• _What you should do_
Can you give the lighting hardware text again from "Lighting Hardware" up to and including "access, use it.", changing "hands-on" to "practical"?
— START Text extract —
Lighting Hardware
Instructor-only material. Not published publicly in Phase B.
Delivery context
B10 is the operational depth module behind B09. Where B09 explained “continuous vs strobe” as a conceptual decision, B10 walks through Fomei LED DMX panel menus, Digital Pro X encoder gestures, and Broncolor Siros WiFi pairing step by step. This is the most hands-on module in the lighting pair — if you have lab access, use it.
Calibration: ask up front — “who has worked with Broncolor lights before?” and “who has done a WiFi network setup with a separate subnet?” Hardware specialists with both backgrounds will breeze through; those without either will need extra time on Sections 4 and 4.4.
Time allocation (60 min textbook + 20-30 min workbook + hands-on)
Textbook block (60 min)
| Min | Topic | Format |
|---|---|---|
| 0-3 | Where B10 fits (operational depth vs B09 concept) | Talk |
| 3-15 | Fomei LED DMX 150B / 300B / 600B operation | Live demo of front panel |
| 15-25 | Fomei Digital Pro X encoder gestures + Group/Channel | Live demo + show wireless receiver |
| 25-40 | Broncolor Siros + WiFi pairing — the major demo | Live full pairing sequence |
| 40-50 | RFS 2.1 transceiver + camera-side trigger | Show RFS 2.1 on camera hot-shoe |
| 50-58 | Troubleshooting checklist | Talk through 6 scenarios |
| 58-60 | Maintenance schedule + Q&A | Talk |
Workbook block (20-30 min)
- Exercises 1-2 (5-10 min): Fomei model recall + control mode matching
- Exercise 3 (5-10 min): Siros pairing sequence ordering — major operational exercise
- Exercise 4 (5-10 min): troubleshooting matching
- Exercise 5 (5-10 min, network-specialist track): full network design
- Exercise 6 (2 min): pre-flight
Live demo points
The Broncolor Siros pairing demo is the single highest-value moment. If you have a lab with a Siros, a router, and a TP-Link AP, do the full factory-reset-to-magenta-WiFi sequence live with students watching. Total time: ~10 minutes when smooth, ~20 minutes when students ask questions.
— END Text extract —
— START Data supplied —
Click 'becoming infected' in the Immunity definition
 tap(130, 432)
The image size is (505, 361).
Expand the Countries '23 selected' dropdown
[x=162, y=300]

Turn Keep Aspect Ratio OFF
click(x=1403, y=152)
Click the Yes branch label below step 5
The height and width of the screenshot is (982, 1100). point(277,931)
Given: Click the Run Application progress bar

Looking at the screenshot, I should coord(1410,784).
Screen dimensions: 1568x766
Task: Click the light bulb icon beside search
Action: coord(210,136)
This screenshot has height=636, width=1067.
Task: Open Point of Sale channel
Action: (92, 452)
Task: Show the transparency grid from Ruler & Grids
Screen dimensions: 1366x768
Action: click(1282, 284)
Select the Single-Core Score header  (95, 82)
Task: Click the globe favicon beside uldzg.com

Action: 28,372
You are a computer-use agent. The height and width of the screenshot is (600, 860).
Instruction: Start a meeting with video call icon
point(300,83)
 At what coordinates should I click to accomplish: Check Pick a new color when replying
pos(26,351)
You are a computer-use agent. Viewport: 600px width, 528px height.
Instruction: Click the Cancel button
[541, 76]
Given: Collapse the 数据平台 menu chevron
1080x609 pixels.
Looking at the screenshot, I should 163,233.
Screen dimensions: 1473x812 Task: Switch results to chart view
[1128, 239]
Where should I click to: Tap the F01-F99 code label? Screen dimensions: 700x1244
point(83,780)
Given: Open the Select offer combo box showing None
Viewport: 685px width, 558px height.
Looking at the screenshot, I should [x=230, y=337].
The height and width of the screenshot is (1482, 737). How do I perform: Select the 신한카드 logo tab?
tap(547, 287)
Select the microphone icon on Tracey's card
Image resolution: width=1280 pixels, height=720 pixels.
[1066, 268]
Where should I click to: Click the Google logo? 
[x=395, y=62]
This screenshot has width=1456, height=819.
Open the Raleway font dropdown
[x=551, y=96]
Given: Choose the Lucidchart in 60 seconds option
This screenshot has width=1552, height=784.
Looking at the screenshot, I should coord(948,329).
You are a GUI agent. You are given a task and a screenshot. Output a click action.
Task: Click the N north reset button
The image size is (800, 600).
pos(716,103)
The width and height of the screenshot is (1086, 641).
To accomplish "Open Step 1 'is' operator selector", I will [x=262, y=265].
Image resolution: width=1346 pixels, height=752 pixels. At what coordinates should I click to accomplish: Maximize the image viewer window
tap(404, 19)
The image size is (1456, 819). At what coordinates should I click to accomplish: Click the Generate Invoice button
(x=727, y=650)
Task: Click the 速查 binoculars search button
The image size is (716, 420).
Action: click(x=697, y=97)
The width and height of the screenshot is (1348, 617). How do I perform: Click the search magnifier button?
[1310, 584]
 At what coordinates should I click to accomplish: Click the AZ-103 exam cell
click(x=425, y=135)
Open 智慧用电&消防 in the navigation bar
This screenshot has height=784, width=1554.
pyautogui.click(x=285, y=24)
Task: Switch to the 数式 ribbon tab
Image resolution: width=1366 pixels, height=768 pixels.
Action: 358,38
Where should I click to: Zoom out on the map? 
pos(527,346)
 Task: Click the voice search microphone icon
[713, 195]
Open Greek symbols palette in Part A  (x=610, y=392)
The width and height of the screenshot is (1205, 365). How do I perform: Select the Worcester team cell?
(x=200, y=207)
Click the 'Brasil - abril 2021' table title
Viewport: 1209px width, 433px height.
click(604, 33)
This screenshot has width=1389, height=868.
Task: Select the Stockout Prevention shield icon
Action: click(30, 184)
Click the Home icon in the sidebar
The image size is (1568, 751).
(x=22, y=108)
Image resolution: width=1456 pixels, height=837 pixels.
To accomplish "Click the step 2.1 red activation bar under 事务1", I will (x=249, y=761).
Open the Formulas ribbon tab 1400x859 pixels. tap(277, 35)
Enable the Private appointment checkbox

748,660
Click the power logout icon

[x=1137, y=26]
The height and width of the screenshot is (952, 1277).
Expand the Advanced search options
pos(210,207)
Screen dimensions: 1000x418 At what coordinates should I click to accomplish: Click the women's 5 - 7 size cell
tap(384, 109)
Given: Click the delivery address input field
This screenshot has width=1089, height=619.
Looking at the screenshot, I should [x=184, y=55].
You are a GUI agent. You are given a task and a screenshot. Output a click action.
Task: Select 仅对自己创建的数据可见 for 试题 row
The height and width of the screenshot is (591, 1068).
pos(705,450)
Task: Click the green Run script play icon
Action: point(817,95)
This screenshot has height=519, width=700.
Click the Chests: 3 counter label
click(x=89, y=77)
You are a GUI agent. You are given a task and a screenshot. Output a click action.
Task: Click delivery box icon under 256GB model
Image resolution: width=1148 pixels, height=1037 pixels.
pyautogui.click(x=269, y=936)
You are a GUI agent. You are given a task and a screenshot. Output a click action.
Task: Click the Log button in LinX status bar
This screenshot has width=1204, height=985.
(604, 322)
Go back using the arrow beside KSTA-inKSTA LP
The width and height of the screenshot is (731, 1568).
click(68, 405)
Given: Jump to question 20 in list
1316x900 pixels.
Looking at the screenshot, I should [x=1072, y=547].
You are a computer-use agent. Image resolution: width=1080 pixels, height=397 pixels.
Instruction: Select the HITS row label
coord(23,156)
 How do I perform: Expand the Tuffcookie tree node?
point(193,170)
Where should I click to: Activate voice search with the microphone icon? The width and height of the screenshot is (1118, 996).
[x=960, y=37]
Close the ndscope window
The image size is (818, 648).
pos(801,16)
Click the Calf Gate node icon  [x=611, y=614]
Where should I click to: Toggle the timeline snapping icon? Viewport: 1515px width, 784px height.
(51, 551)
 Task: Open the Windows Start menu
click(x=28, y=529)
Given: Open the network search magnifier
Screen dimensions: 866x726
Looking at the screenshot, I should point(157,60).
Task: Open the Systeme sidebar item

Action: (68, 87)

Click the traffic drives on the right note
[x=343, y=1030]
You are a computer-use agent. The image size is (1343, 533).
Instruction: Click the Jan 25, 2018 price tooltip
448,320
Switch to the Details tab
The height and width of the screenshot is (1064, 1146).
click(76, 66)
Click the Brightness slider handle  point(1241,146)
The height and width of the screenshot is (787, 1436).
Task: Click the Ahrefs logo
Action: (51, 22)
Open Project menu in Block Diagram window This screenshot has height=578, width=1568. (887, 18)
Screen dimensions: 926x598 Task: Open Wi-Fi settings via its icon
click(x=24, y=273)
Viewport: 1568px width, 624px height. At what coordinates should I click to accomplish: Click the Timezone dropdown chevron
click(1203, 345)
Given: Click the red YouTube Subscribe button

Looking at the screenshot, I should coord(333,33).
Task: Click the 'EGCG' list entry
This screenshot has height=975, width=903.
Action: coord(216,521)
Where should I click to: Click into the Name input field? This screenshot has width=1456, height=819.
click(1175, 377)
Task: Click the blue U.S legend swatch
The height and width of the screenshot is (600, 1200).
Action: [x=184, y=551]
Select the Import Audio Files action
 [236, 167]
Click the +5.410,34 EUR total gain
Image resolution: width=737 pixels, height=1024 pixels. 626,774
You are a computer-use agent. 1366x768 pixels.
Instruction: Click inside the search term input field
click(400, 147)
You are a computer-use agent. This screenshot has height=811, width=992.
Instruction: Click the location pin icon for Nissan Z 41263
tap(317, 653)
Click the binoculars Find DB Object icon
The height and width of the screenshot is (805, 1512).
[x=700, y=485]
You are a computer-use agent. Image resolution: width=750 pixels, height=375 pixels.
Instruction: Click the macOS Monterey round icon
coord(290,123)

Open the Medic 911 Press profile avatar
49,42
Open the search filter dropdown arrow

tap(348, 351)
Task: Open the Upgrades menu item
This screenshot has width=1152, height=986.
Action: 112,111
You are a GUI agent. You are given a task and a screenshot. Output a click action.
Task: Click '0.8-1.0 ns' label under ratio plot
— END Data supplied —
• _Reply_
Lighting Hardware
Instructor-only material. Not published publicly in Phase B.
Delivery context
B10 is the operational depth module behind B09. Where B09 explained “continuous vs strobe” as a conceptual decision, B10 walks through Fomei LED DMX panel menus, Digital Pro X encoder gestures, and Broncolor Siros WiFi pairing step by step. This is the most practical module in the lighting pair — if you have lab access, use it.